Premier Meloni, il noto avvocato torna all’attacco: l’accusa in Tv sul referendum
A pochi giorni dal cruciale referendum sui diritti del lavoro e sulla cittadinanza, l’Italia si trova nuovamente scossa da una polemica politica di vasta portata. Nel mirino questa volta è finita direttamente la Presidente del Consiglio, Giorgia Meloni, accusata dall’avvocato Luigi Li Gotti di aver violato il silenzio elettorale con un gesto simbolico che, secondo il legale, configurerebbe un reato.
L’annuncio della premier di recarsi al seggio senza ritirare le schede referendarie ha scatenato un vespaio di reazioni. Li Gotti, intervenuto durante la trasmissione “Piazza Pulita” su La7, ha sollevato dubbi sulla legittimità di tale scelta, sottolineando come il gesto, in un momento di silenzio elettorale, possa essere interpretato come una forma di propaganda per l’astensione. “Nel momento in cui la presidente Meloni annuncia di andare al seggio e di fare il gran rifiuto delle schede, sa benissimo che sarà seguita dalle telecamere”, ha dichiarato Li Gotti, accusando la premier di inviare un messaggio politico agli elettori.
L’accusa, per quanto provocatoria, ha immediatamente acceso il dibattito politico e giuridico. Li Gotti, noto per le sue posizioni critiche nei confronti del governo, non è nuovo a questo tipo di attacchi. Come ricorda “Il Giornale”,, l’avvocato è stato l’autore della denuncia che ha portato all’avviso di garanzia per Giorgia Meloni e altri ministri nel controverso caso Almasri.
#Meloni: “vado al seggio ma non ritiro le schede”

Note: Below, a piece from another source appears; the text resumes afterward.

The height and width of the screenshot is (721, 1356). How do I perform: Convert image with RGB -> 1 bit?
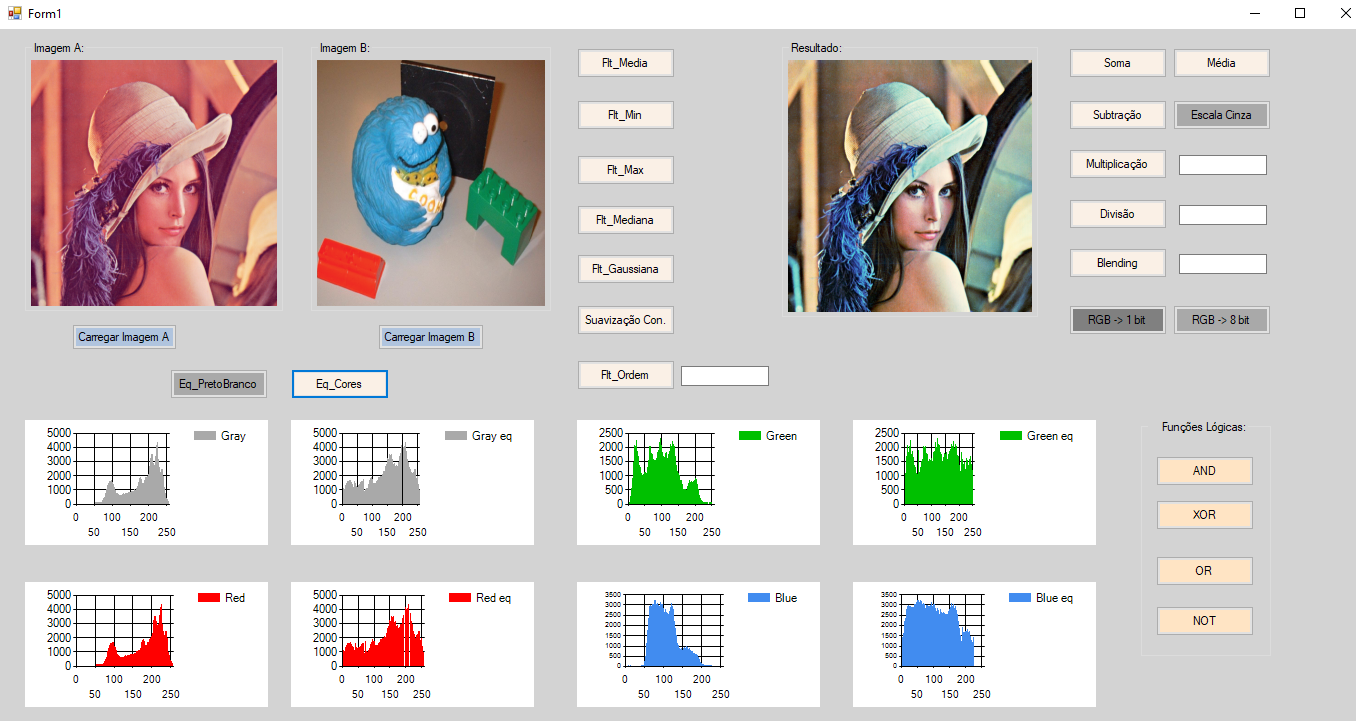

Avvocato @LuigiLigotti : “la presidente @GiorgiaMeloni è consapevole che sta facendo un gesto di propaganda, diventa un messaggio per gli elettori, e la propaganda, quando c’è il silenzio elettorale, è un REATO”#referendum2025 pic.twitter.com/74kL364Tqo
— Malgradotutto (@malgradotutto) June 6, 2025
La questione sollevata da Li Gotti si concentra sull’intenzionalità del gesto della premier. Sebbene la legge n. 212/1956 vieti ogni forma di propaganda nelle 24 ore precedenti l’apertura dei seggi, il legale sostiene che l’annuncio di un atto simbolico, come il rifiuto delle schede, possa condizionare l’elettorato, configurando una “consapevolezza comunicativa” che violerebbe il silenzio elettorale.
La tesi di Li Gotti, tuttavia, non è condivisa da tutti. Molti costituzionalisti sottolineano come, in assenza di un’esplicita esortazione all’astensione, simili comportamenti rientrino nella libertà di espressione del pensiero politico. La discussione si sposta quindi su un terreno scivoloso: quello dell’interpretazione del simbolismo politico e dei suoi limiti legali.
Tuttavia, l’accusa di Li Gotti rischia di alimentare ulteriormente le tensioni in un momento già delicato, alla vigilia di un referendum che si preannuncia cruciale per il futuro del Paese. La vicenda, che si preannuncia lunga e complessa, mette in luce ancora una volta il difficile equilibrio tra libertà politica e rispetto delle regole, in un contesto in cui il confine tra azione politica e azione giudiziaria sembra sempre più labile. La premier Meloni, ancora una volta, si ritrova al centro di un processo che è prima mediatico e solo poi – forse – giuridico, in un clima politico sempre più polarizzato.